L'Union européenne face aux nouvelles formes de résistance des juges nationaux
Alex Micheau est maître de conférences à Sciences Po Bordeaux depuis 2025. Ses travaux portent sur le droit administratif, le droit de l’Union européenne et le droit public allemand. Il a consacré sa thèse de doctorat à La systématisation du droit administratif européen en France et en Allemagne
L'Union européenne est confrontée depuis plusieurs années à une nouvelle forme de résistance des juridictions nationales : le contrôle "ultra-vires". Il consiste pour une juridiction d'un Etat membre à examiner si l'Union n'outrepasse pas les compétences qui lui sont attribuées par les traités et le cas échéant à déclarer
ses actes inapplicables dans l'ordre juridique national. Du point de vue des exigences de l'Union, le contrôle menace donc directement un "principe existentiel", à savoir le principe de primauté du droit de l'Union sur le droit national.

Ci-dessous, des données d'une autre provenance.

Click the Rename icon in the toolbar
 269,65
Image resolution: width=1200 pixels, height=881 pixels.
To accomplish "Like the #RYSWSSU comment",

Toutefois, du point de vue du droit constitutionnel national, il est plutôt présenté par les juridictions qui l'exercent comme un instrument de protection de la démocratie et de l'Etat de droit. Pour comprendre l'émergence de ce contrôle et en apprécier la portée pour l'intégration européenne, il est donc nécessaire de s'affranchir d'une perspective unique et de l'appréhender dans son contexte historique et à partir d'une approche comparée.